● **Your task**
From the first entry to the last, repeat the listing exactly.

⁂

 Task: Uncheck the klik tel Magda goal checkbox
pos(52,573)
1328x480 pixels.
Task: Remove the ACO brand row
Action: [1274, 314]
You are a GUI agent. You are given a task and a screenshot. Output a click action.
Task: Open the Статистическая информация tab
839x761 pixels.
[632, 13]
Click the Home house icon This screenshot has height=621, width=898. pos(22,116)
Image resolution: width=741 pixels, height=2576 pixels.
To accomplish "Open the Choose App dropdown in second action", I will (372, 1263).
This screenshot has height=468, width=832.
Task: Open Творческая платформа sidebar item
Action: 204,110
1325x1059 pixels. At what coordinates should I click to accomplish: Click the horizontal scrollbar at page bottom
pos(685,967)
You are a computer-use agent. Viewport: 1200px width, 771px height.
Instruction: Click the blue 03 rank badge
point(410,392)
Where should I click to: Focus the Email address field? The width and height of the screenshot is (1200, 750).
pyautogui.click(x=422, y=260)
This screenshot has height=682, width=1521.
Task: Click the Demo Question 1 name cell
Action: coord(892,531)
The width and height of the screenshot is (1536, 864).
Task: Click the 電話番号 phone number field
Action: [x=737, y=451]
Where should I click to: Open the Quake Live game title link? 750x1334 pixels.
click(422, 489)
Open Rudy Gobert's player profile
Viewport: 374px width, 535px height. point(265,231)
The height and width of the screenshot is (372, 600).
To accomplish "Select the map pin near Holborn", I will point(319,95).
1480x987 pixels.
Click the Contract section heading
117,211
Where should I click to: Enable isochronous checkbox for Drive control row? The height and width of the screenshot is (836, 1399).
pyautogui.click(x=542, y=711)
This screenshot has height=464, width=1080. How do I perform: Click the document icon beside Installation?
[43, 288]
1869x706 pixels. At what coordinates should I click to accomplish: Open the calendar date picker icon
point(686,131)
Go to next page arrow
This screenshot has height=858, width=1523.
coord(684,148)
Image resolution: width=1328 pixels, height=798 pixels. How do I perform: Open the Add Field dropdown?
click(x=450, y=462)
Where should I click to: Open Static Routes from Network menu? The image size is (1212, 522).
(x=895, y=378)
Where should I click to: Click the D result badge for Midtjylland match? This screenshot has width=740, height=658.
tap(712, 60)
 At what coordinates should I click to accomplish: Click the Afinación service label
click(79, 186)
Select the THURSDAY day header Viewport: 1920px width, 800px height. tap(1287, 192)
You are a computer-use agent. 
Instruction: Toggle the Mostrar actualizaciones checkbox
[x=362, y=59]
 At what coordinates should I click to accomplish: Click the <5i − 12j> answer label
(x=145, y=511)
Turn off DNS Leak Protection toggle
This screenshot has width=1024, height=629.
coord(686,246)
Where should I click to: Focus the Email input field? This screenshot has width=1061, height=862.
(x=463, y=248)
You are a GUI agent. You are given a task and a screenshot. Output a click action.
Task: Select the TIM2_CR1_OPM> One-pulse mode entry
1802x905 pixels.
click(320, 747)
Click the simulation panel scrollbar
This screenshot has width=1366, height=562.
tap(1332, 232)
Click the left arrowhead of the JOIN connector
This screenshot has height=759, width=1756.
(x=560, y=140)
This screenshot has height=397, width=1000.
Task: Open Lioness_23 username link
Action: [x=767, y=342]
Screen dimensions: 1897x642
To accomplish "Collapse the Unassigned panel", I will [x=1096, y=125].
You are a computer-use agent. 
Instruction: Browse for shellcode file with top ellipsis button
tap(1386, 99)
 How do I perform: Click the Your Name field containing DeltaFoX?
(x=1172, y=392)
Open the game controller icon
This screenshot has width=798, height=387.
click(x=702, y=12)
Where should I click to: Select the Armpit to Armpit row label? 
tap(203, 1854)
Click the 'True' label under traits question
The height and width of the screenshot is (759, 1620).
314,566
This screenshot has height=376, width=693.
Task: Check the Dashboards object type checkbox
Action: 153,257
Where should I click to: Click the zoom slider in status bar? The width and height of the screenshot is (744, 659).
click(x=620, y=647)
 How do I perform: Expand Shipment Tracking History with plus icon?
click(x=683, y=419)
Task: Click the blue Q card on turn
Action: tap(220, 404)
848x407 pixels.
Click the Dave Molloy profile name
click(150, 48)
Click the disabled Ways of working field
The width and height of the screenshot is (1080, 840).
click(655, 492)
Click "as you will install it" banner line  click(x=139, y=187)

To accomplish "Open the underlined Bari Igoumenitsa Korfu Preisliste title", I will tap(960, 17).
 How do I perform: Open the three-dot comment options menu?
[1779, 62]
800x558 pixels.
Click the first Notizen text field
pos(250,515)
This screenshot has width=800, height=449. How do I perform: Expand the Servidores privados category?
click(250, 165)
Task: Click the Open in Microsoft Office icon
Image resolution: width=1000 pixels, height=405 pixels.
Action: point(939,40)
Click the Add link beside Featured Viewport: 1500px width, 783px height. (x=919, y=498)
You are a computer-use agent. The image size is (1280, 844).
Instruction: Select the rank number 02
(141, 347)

⁂

● **Solution to the problem**
 Task: Uncheck the klik tel Magda goal checkbox
pos(52,573)
1328x480 pixels.
Task: Remove the ACO brand row
Action: [1274, 314]
You are a GUI agent. You are given a task and a screenshot. Output a click action.
Task: Open the Статистическая информация tab
839x761 pixels.
[632, 13]
Click the Home house icon This screenshot has height=621, width=898. pos(22,116)
Image resolution: width=741 pixels, height=2576 pixels.
To accomplish "Open the Choose App dropdown in second action", I will (372, 1263).
This screenshot has height=468, width=832.
Task: Open Творческая платформа sidebar item
Action: 204,110
1325x1059 pixels. At what coordinates should I click to accomplish: Click the horizontal scrollbar at page bottom
pos(685,967)
You are a computer-use agent. Viewport: 1200px width, 771px height.
Instruction: Click the blue 03 rank badge
point(410,392)
Where should I click to: Focus the Email address field? The width and height of the screenshot is (1200, 750).
pyautogui.click(x=422, y=260)
This screenshot has height=682, width=1521.
Task: Click the Demo Question 1 name cell
Action: coord(892,531)
The width and height of the screenshot is (1536, 864).
Task: Click the 電話番号 phone number field
Action: [x=737, y=451]
Where should I click to: Open the Quake Live game title link? 750x1334 pixels.
click(422, 489)
Open Rudy Gobert's player profile
Viewport: 374px width, 535px height. point(265,231)
The height and width of the screenshot is (372, 600).
To accomplish "Select the map pin near Holborn", I will point(319,95).
1480x987 pixels.
Click the Contract section heading
117,211
Where should I click to: Enable isochronous checkbox for Drive control row? The height and width of the screenshot is (836, 1399).
pyautogui.click(x=542, y=711)
This screenshot has height=464, width=1080. How do I perform: Click the document icon beside Installation?
[43, 288]
1869x706 pixels. At what coordinates should I click to accomplish: Open the calendar date picker icon
point(686,131)
Go to next page arrow
This screenshot has height=858, width=1523.
coord(684,148)
Image resolution: width=1328 pixels, height=798 pixels. How do I perform: Open the Add Field dropdown?
click(x=450, y=462)
Where should I click to: Open Static Routes from Network menu? The image size is (1212, 522).
(x=895, y=378)
Where should I click to: Click the D result badge for Midtjylland match? This screenshot has width=740, height=658.
tap(712, 60)
 At what coordinates should I click to accomplish: Click the Afinación service label
click(79, 186)
Select the THURSDAY day header Viewport: 1920px width, 800px height. tap(1287, 192)
You are a computer-use agent. 
Instruction: Toggle the Mostrar actualizaciones checkbox
[x=362, y=59]
 At what coordinates should I click to accomplish: Click the <5i − 12j> answer label
(x=145, y=511)
Turn off DNS Leak Protection toggle
This screenshot has width=1024, height=629.
coord(686,246)
Where should I click to: Focus the Email input field? This screenshot has width=1061, height=862.
(x=463, y=248)
You are a GUI agent. You are given a task and a screenshot. Output a click action.
Task: Select the TIM2_CR1_OPM> One-pulse mode entry
1802x905 pixels.
click(320, 747)
Click the simulation panel scrollbar
This screenshot has width=1366, height=562.
tap(1332, 232)
Click the left arrowhead of the JOIN connector
This screenshot has height=759, width=1756.
(x=560, y=140)
This screenshot has height=397, width=1000.
Task: Open Lioness_23 username link
Action: [x=767, y=342]
Screen dimensions: 1897x642
To accomplish "Collapse the Unassigned panel", I will [x=1096, y=125].
You are a computer-use agent. 
Instruction: Browse for shellcode file with top ellipsis button
tap(1386, 99)
 How do I perform: Click the Your Name field containing DeltaFoX?
(x=1172, y=392)
Open the game controller icon
This screenshot has width=798, height=387.
click(x=702, y=12)
Where should I click to: Select the Armpit to Armpit row label? 
tap(203, 1854)
Click the 'True' label under traits question
The height and width of the screenshot is (759, 1620).
314,566
This screenshot has height=376, width=693.
Task: Check the Dashboards object type checkbox
Action: 153,257
Where should I click to: Click the zoom slider in status bar? The width and height of the screenshot is (744, 659).
click(x=620, y=647)
 How do I perform: Expand Shipment Tracking History with plus icon?
click(x=683, y=419)
Task: Click the blue Q card on turn
Action: tap(220, 404)
848x407 pixels.
Click the Dave Molloy profile name
click(150, 48)
Click the disabled Ways of working field
The width and height of the screenshot is (1080, 840).
click(655, 492)
Click "as you will install it" banner line  click(x=139, y=187)

To accomplish "Open the underlined Bari Igoumenitsa Korfu Preisliste title", I will tap(960, 17).
 How do I perform: Open the three-dot comment options menu?
[1779, 62]
800x558 pixels.
Click the first Notizen text field
pos(250,515)
This screenshot has width=800, height=449. How do I perform: Expand the Servidores privados category?
click(250, 165)
Task: Click the Open in Microsoft Office icon
Image resolution: width=1000 pixels, height=405 pixels.
Action: point(939,40)
Click the Add link beside Featured Viewport: 1500px width, 783px height. (x=919, y=498)
You are a computer-use agent. The image size is (1280, 844).
Instruction: Select the rank number 02
(141, 347)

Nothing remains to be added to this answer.